The low Iberian relationship with other populations seems to preclude this region as source for the conjectured re-expansion of mtDNA H and other Western lineages. I would suggest looking to (Western) France for an alternative source, as this state’s heterogeneous population shares more intense relations with other Western peoples around what could be c. 6200 BP, what is at the very beginning of Megalithic spread in Atlantic Europe, for which Armorica (Brittany and neighboring Western France) could well have been a major source (and definitely was in the case of Britain).
Of course, if you prefer to use the authors’ estimates, it would have no influence on the hypothesis because they simply can’t reach so far back in time, it seems. But I feel more comfortable overall reformulating the hypothesis towards Armorica.
For better reading of each pair of relationships through time, I include here fig. S16:

The maximum likelihood history (grey) and smoothest consistent history (red) for all pairs of population groupings of Figure S12 (including those of Figure 5). Each panel is analogous to a panel of Figure 4; time scale is given by vertical grey lines every 500 years. For these plots on a larger scale, see Figure S17.

As said before, I suggest to read each vertical grey line (counting from left) as meaning ~1100 years rather than just 500.

Update (Jun 23): on IBD-based molecular-clock-o-logy:

I have now and then found strange insistence on IBD-based chronological estimates being almost beyond reasonable doubt. I admittedly don’t know a great deal on the matter, so when Davidski (see comments) insisted again on that, I asked him for a reference, so I could learn something. He kindly suggested me to read Gusev et al. 2011, The Architecture of Long-Range Haplotypes Shared within and across Populations, which is indeed a good paper. However I could not find the clearly explained basis for the chronological estimates in general, probably buried deep in the bibliography. What I found instead was a clear example of these being short from historical reality by a lot.

This example corresponds to one of the best documented populations to have suffered a “recent” bottleneck event: Ashkenazi Jews (AJ). According to Gusev et al., these would have suffered a bottleneck (founder effect of some 400 nuclear families followed by expansion) around 20 generations ago (~600 years = 1400 CE) or, a few lines later more specifically: 23 generations ago (~1320 CE). So here we do have a clear case study.

When we look at historical reality however, it is just impossible that AJ would have their founder effect bottleneck so late. Historical records document them often already in the Frankish period and they were definitely a vibrant expanding community by the time of the founding of Prague and Krakov c. 900 CE. A historical reasonable estimate for the AJ founder effect should be instead c. 700 CE, when they begin to appear in historical records, or maybe even a bit earlier, because of the lack of documentation in the Dark Ages.
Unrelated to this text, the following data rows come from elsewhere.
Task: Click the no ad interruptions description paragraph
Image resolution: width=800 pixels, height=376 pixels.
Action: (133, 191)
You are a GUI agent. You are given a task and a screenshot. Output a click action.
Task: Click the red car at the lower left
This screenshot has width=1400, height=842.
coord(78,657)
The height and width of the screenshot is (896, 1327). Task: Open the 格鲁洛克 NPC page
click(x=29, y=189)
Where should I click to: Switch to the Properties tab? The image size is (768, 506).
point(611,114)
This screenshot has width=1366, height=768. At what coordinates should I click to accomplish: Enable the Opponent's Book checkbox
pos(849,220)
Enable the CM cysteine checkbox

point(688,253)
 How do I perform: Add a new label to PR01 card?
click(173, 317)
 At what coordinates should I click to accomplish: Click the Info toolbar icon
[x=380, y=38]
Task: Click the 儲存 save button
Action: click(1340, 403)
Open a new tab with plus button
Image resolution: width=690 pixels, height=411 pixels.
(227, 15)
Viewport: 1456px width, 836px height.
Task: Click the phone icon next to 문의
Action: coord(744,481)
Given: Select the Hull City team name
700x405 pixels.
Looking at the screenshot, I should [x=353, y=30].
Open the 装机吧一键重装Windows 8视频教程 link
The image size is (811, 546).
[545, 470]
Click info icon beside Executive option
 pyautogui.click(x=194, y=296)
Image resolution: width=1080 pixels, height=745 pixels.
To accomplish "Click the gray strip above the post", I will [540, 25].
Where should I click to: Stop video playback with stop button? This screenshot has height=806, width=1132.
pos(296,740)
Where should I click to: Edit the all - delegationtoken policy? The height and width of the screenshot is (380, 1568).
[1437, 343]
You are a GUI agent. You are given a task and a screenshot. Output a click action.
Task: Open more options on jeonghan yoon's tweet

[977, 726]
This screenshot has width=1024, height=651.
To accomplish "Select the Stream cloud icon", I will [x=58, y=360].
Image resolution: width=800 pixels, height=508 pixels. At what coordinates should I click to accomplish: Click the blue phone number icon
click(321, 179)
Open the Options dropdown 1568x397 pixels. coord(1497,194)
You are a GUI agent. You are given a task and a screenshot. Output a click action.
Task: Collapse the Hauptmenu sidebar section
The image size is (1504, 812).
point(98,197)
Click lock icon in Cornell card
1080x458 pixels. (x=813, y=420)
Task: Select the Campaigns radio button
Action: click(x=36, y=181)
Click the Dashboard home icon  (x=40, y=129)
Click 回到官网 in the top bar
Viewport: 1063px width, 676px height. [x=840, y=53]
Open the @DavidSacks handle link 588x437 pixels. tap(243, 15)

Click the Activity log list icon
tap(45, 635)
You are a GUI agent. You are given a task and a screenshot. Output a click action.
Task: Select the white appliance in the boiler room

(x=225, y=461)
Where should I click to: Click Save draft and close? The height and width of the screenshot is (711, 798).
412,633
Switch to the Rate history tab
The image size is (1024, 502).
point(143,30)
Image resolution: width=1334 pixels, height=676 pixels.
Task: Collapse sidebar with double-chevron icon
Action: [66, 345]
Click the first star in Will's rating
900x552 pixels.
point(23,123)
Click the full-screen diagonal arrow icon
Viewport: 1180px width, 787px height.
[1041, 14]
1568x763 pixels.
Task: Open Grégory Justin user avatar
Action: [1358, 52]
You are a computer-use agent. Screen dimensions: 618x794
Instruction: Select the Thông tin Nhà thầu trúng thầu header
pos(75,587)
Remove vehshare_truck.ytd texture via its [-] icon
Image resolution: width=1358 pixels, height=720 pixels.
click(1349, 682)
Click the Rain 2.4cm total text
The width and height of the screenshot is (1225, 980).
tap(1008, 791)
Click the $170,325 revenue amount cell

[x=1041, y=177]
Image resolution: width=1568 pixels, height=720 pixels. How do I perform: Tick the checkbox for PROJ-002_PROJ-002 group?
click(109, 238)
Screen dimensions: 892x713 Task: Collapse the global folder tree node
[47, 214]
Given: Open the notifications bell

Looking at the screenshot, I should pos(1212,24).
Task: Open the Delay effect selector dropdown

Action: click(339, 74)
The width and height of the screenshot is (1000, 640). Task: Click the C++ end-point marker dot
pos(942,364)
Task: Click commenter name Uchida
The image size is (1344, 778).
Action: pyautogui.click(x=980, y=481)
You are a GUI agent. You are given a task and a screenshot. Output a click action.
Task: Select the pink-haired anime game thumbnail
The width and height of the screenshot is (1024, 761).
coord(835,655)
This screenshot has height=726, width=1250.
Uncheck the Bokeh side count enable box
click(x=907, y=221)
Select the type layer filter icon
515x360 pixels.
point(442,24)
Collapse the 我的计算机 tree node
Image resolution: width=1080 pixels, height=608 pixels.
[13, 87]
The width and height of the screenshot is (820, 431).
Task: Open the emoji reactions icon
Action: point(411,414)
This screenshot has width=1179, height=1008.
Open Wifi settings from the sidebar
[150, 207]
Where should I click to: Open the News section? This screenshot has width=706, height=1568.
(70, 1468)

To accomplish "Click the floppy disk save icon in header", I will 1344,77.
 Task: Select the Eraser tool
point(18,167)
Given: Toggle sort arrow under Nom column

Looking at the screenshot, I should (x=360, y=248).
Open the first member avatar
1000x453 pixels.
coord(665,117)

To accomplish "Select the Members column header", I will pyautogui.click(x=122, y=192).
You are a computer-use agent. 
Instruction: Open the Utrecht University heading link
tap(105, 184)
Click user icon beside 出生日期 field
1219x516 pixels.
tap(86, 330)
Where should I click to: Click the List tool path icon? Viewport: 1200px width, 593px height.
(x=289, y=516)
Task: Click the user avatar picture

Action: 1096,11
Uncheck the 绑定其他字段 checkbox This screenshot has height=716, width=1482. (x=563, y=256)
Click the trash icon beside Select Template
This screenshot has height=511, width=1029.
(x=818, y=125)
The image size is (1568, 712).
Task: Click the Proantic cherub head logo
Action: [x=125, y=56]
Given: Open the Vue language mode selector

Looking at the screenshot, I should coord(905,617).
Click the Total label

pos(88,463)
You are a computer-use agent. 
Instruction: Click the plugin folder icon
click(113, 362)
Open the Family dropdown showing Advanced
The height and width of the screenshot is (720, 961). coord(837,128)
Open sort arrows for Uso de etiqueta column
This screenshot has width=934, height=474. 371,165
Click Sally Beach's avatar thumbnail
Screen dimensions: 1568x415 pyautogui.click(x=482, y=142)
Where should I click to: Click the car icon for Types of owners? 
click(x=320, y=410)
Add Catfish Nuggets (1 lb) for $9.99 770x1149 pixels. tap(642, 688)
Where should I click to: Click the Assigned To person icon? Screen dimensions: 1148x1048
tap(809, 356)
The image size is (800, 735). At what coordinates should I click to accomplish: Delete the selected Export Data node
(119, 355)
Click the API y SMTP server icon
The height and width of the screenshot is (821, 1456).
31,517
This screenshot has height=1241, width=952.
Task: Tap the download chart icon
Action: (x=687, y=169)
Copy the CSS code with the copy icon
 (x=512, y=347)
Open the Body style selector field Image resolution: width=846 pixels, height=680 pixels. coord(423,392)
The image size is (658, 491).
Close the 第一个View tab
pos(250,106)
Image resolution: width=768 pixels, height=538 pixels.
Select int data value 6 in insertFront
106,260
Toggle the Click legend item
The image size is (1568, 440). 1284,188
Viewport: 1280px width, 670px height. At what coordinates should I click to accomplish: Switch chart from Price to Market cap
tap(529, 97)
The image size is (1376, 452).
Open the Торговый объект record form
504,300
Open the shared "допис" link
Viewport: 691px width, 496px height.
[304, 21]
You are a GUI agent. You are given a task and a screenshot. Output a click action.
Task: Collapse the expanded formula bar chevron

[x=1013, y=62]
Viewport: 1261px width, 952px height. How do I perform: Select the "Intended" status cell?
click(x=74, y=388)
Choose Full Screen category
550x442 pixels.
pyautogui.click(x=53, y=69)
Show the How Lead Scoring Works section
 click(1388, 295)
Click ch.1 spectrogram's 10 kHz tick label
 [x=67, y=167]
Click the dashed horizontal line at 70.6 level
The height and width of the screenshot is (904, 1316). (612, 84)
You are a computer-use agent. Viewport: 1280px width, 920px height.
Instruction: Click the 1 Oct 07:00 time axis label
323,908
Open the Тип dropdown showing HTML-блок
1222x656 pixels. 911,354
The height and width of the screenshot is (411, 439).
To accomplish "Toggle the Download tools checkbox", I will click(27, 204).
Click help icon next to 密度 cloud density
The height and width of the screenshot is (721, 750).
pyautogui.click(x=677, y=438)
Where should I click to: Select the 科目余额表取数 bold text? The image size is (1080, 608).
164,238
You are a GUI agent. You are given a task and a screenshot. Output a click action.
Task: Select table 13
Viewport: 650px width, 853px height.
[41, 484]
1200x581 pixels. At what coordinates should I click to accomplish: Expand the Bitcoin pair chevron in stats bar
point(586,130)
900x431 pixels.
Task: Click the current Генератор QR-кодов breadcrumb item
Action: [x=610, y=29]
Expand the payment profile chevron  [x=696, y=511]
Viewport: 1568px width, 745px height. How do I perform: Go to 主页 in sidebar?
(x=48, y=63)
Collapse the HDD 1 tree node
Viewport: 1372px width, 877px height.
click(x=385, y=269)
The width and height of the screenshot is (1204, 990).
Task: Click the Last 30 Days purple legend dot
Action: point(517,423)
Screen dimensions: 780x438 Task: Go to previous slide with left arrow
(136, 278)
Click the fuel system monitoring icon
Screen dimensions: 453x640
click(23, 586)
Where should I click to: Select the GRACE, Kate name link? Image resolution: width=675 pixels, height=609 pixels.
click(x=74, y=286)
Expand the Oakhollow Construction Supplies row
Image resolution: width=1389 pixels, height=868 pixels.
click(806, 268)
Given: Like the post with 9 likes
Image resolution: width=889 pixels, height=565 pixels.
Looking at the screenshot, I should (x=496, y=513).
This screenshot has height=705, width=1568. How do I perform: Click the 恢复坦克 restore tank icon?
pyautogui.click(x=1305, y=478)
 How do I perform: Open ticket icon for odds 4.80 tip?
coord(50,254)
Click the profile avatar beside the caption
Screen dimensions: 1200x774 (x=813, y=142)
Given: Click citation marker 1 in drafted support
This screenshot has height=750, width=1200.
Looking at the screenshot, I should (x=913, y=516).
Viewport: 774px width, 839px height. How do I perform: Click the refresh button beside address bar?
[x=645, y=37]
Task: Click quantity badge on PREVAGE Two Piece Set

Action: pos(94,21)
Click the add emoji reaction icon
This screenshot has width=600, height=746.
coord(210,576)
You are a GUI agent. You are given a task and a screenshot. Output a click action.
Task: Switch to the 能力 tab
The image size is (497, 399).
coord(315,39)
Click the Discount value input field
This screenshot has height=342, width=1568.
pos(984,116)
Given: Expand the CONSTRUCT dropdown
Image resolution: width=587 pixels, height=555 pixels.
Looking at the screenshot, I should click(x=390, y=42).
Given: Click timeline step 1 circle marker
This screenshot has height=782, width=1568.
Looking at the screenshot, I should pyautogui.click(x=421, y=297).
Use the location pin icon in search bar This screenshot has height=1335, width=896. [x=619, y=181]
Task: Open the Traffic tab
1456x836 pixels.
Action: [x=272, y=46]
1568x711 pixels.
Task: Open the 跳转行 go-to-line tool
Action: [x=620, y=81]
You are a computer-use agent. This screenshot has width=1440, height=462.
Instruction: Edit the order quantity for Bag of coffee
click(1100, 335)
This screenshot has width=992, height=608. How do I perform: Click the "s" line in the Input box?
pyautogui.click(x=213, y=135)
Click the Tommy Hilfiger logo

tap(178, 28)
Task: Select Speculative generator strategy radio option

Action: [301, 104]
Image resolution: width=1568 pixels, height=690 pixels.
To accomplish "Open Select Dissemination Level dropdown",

That is not at all a mere 20-23 generations ago but almost double (counting generation time = 30 years, if gen-time would be 27 years, for example, the difference between estimates and reality would be even greater). Assuming a very reasonable AJ founder effect at 700 CE, then:

  • For gen-time = 30 years → 43 generations till now → 43/23 = 1.9 times for realistic correction
  • For gen-time = 27 years → 48 generations → 48/23 = 2.1 times for realistic correction
  • For gen-time = 25 years → 52 generations → 52/23 = 2.3 times for realistc correction

While it has become nowadays standard issue to assimilate generation time to 30 years, this is not any absolute measure because the actually observed generation time (i.e. the age difference between parental and child generations on average) varies in real life depending on cultural factors (such as marriage age), gender (female generation time is almost invariably shorter than male), life expectancy (mothers dead at birth at young age, for example, don’t have any more children), etc. So it is in the fine detail a somewhat blurry issue, with some significant variability among cultures and surely also through time.

Another issue is if this “short term” estimate correction is stable along time or does in fact vary somewhat. I can’t say.

Whatever the case, the approximate x2 correction proposed above, seems to stand in general terms.